A Study to Evaluate the Safety and Efficacy of Adalimumab in Subjects With Chronic Plaque Psoriasis and Nail Psoriasis

Inclusion Criteria:

- Adult subjects with clinical diagnosis of chronic plaque psoriasis (with a disease
duration of at least 6 months) and at least 1 fingernail with nail psoriasis.

- Subject must have BSA ≥ 10% and a target fingernail mNAPSI ≥ 8 at Week 0, OR BSA ≥
5%, a target fingernail mNAPSI ≥ 8 and a total mNAPSI score of ≥ 20 at Week 0.
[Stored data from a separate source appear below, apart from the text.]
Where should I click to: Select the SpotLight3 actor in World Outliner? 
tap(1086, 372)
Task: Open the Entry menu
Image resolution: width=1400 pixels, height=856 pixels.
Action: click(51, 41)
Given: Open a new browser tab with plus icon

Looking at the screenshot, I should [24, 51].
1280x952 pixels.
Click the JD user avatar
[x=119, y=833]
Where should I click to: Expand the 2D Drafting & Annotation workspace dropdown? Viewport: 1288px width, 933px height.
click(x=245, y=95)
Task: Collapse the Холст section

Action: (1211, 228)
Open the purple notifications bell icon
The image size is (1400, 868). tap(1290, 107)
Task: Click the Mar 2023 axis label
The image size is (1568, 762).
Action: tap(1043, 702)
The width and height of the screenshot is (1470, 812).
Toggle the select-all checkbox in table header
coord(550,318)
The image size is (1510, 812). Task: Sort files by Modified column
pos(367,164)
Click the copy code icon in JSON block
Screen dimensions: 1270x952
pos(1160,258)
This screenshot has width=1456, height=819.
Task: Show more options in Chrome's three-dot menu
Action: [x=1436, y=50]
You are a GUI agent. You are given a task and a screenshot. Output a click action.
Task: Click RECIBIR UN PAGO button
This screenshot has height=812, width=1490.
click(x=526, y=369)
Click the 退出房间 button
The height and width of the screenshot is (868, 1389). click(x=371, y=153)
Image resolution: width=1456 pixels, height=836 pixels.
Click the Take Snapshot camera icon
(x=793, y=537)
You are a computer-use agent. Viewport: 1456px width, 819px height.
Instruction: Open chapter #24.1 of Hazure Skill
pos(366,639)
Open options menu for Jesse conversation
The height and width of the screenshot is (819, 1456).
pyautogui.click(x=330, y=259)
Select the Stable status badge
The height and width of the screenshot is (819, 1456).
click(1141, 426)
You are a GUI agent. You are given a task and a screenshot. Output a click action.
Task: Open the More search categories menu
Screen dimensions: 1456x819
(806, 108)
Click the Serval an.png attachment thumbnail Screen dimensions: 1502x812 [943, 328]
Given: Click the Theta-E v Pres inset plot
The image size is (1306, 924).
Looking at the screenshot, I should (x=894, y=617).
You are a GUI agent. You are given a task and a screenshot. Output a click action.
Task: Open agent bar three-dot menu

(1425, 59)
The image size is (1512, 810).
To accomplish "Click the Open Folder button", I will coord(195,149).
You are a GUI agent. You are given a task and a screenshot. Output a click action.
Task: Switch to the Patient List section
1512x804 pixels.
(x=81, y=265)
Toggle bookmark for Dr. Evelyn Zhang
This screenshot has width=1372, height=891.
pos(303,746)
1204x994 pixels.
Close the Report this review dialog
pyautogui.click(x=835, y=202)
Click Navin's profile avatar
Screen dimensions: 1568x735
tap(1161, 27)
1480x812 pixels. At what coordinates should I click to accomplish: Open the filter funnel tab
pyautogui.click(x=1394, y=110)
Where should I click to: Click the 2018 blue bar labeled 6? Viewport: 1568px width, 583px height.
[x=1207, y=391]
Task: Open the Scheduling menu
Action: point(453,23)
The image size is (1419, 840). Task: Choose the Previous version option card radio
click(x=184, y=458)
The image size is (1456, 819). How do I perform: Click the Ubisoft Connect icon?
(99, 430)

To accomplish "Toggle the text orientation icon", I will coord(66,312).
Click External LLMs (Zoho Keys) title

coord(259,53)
- Subject must have a Nail Psoriasis Physical Functioning Severity score of > 3, OR a
Nail Psoriasis Pain NRS score of >3.

- Subjects must have a Physician's Global Assessment (PGA) of Fingernail Psoriasis and
a PGA of Skin Psoriasis of at least moderate.

- Subject must have discontinued use of all systemic therapies for the treatment of
psoriasis, or systemic therapies known to improve psoriasis for at least 4 weeks
prior to Week 0, ustekinumab must have been discontinued at least 12 weeks prior to
Week 0.

- Target fingernail must have mNAPSI score of ≥ 8.

- Adult subjects with clinical diagnosis of chronic.

Exclusion Criteria:

- Prior adalimumab therapy.

- Diagnosis of other active skin diseases or skin infections (bacterial, fungal, or
viral) that may interfere with evaluation of skin or fingernail psoriasis.

- Recent infection requiring treatment.

- Significant medical events or conditions that may put patients at risk for
participation, including recent history of drug or alcohol abuse.

- Female subjects who are pregnant or breast-feeding or considering becoming pregnant
during the study.

- History of cancer, except successfully treated skin cancer.